United States District Court, D. Kansas
Nov 25, 2002
CIVIL ACTION No. 00-2394-KHV (D. Kan. Nov. 25, 2002)

Opinion

CIVIL ACTION No. 00-2394-KHV

November 25, 2002


MEMORANDUM AND ORDER


Warren K. Pyles brings employment discrimination and retaliation claims against The Boeing Company ("Boeing") under Title VII of the Civil Rights Act of 1964 ("Title VII"), 42 U.S.C. § 2000e et seq. as amended, the Kansas Acts Against Discrimination, K.S.A. § 44-1001 et seq. and the Civil Rights Act of 1871, 42 U.S.C. § 1981 and 1983. This matter comes before the Court on plaintiff's Motion To Set Aside Pretrial Order (Doc. #199) and Motion To Re-Open Discovery And For Stay Order (Doc. #201), both filed September 24, 2002.

On February 22, 2002, the Court granted partial summary judgment in favor of defendant on plaintiff's KAAD claims (Count 4) and Title VII claims on his first discrimination charge (parts of Counts 2 and 3). See Memorandum And Order (Doc. #85). In addition, the Court limited plaintiff's Title VII claims on his second discrimination charge (parts of Counts 2 and 3) to acts that occurred from August 8, 1997 to October 7, 1998 and his Section 1981 claims (Count 1) to acts that occurred from October 22, 1997 to October 7, 1998. See id.

I. Motion To Set Aside Pretrial Order

Plaintiff asks the Court to set aside the pretrial order and schedule another pretrial conference. See Memorandum In Support Of Motion To Set Aside Pretrial Order (Doc. #200) filed September 24, 2002 at 5. Under Rule 16(e), Fed.R.Civ.P., a pretrial order "shall be modified only to prevent manifest injustice."

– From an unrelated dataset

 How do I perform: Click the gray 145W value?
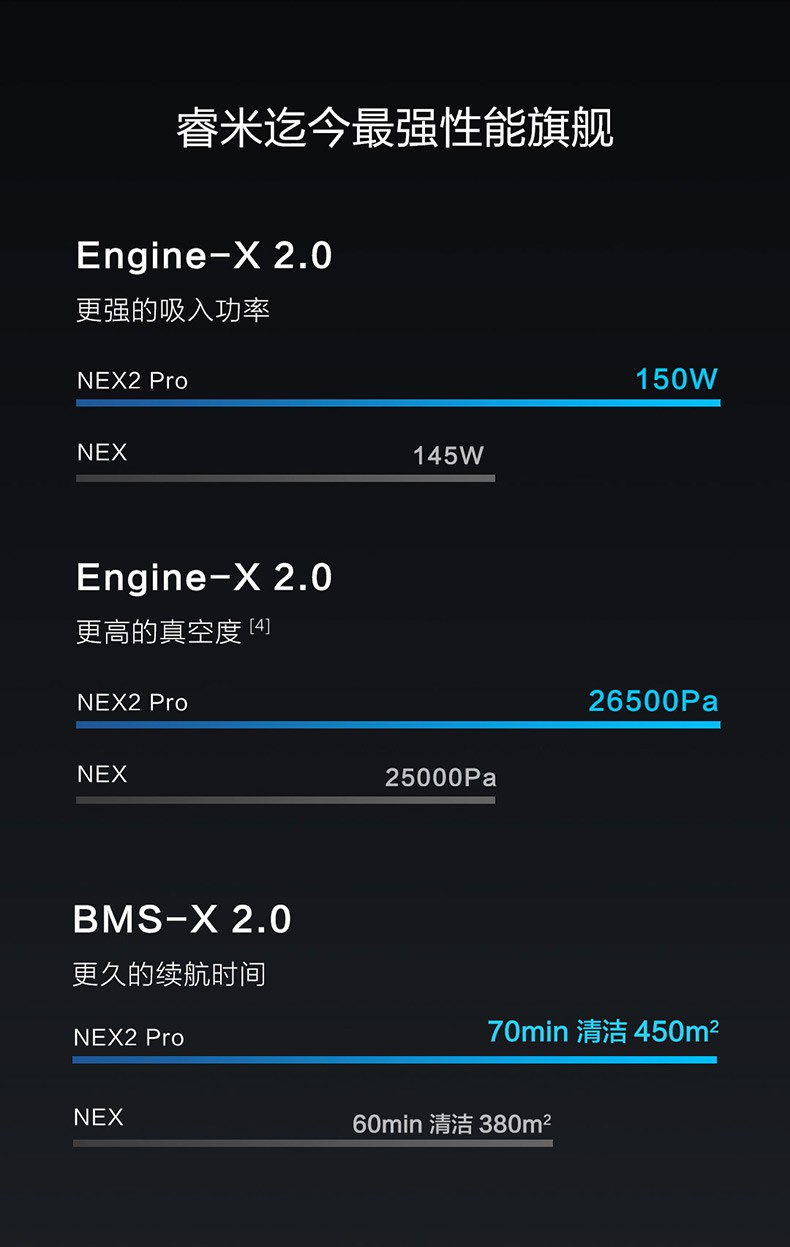pos(448,456)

Plaintiff does not contend that the pretrial order is erroneous in any way. Instead, plaintiff broadly claims that he has been denied due process as a result of alleged improprieties by Magistrate Judge Waxse. None of his allegations provide a basis for setting aside the pretrial order. The Court therefore overrules his motion to do so.

Plaintiff contends that the magistrate judge repeatedly ruled on plaintiff's motions before the time to respond had expired. Plaintiff provides no specific details regarding these alleged rulings, however, and he cites no facts which suggest that they prejudiced him in any way. Plaintiff also complains that Judge Waxse denied his second request for appointment of counsel. The Court, however, has already overruled plaintiff's objections to that order. See Memorandum And Order (Doc. #155) filed June 21, 2002. In sum, plaintiff incorrectly concludes that adverse rulings by Judge Waxse constitute grounds for recusal. See Willner v. Budig, 848 F.2d 1032, 1035 (10th Cir. 1988) (adverse rulings alone insufficient grounds for recusal).

II. Motion To Re-Open Discovery And For Stay Order

Plaintiff asks the Court to re-open discovery and stay further proceedings in the case. In support of his motion, plaintiff states that defendant has concealed evidence in another case, Butler v. Boeing, Case No. 00-2370-KHV. Plaintiff contends that in response to Henry R. Butler's request for production of documents in April of 2001, defendant should have produced internal affirmative action surveys. See Memorandum In Support Of Motion To Re-Open Discovery And For Stay Order (Doc. #172) filed September 24, 2002 at 2. To support his claim that defendant has such surveys, plaintiff cites allegations in a class action complaint and a related press release. See id. at 3.

Defendant contends that it has been unable to identify any non-privileged surveys.

The Court exercises discretion in deciding whether to reopen discovery. See SIL-FLO, Inc. v. SFHC, Inc., 917 F.2d 1507, 1514 (10th Cir. 1990). In making its decision, the following factors are relevant: "(1) whether trial is imminent; (2) whether the request is opposed; (3) whether the non-moving party would be prejudiced; (4) whether the moving party was diligent in obtaining discovery within the guidelines established by the court; (5) the foreseeability of the need for additional discovery in light of the time allowed for discovery by the district court; and (6) the likelihood that the discovery will lead to relevant evidence." Id. (quoting Smith v. United States, 834 F.2d 166, 169 (10th Cir. 1987)).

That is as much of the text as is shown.